**REQUIRED ACTION**
Below are entries; output exactly the lines from the one with "1568x623 pixels." to the one with "This screenshot has width=1456, height=835.", both included, and nothing else.
BEGIN GIVEN INFORMATION
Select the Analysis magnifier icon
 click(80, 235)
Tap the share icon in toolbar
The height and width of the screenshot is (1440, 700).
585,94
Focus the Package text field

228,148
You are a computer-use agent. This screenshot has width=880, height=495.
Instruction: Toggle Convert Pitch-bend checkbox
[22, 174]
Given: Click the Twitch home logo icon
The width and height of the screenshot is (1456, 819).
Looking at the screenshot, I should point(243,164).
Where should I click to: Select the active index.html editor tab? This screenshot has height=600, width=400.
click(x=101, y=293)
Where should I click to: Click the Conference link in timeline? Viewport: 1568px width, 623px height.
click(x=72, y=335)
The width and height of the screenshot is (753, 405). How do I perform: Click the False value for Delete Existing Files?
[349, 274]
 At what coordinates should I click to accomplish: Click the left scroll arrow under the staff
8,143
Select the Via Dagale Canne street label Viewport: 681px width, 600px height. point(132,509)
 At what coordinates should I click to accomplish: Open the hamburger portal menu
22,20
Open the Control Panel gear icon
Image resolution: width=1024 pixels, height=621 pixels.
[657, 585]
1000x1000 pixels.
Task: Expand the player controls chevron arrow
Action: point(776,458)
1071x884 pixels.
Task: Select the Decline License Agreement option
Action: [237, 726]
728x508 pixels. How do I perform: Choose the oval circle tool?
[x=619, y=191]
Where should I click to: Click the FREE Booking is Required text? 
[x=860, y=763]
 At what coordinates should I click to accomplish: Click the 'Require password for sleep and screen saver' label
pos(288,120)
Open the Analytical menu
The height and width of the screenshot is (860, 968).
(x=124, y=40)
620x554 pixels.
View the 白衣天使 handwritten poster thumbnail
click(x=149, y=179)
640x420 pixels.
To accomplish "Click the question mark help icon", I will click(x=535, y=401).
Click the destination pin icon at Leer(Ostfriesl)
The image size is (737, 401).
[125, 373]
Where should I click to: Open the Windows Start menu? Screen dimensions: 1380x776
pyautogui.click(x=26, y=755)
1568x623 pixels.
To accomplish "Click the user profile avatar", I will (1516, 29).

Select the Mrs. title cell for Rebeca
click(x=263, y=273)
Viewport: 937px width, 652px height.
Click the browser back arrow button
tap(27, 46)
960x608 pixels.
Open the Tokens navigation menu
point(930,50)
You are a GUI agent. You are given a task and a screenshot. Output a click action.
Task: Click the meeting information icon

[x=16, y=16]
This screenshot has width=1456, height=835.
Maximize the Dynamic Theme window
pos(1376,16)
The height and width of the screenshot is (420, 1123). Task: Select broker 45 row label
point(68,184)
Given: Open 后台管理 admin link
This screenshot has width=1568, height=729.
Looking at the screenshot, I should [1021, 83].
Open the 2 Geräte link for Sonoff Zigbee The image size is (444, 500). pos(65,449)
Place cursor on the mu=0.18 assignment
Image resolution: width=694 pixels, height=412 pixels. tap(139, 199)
END GIVEN INFORMATION
**SOLVED EXERCISE**
1568x623 pixels.
To accomplish "Click the user profile avatar", I will (1516, 29).

Select the Mrs. title cell for Rebeca
click(x=263, y=273)
Viewport: 937px width, 652px height.
Click the browser back arrow button
tap(27, 46)
960x608 pixels.
Open the Tokens navigation menu
point(930,50)
You are a GUI agent. You are given a task and a screenshot. Output a click action.
Task: Click the meeting information icon

[x=16, y=16]
This screenshot has width=1456, height=835.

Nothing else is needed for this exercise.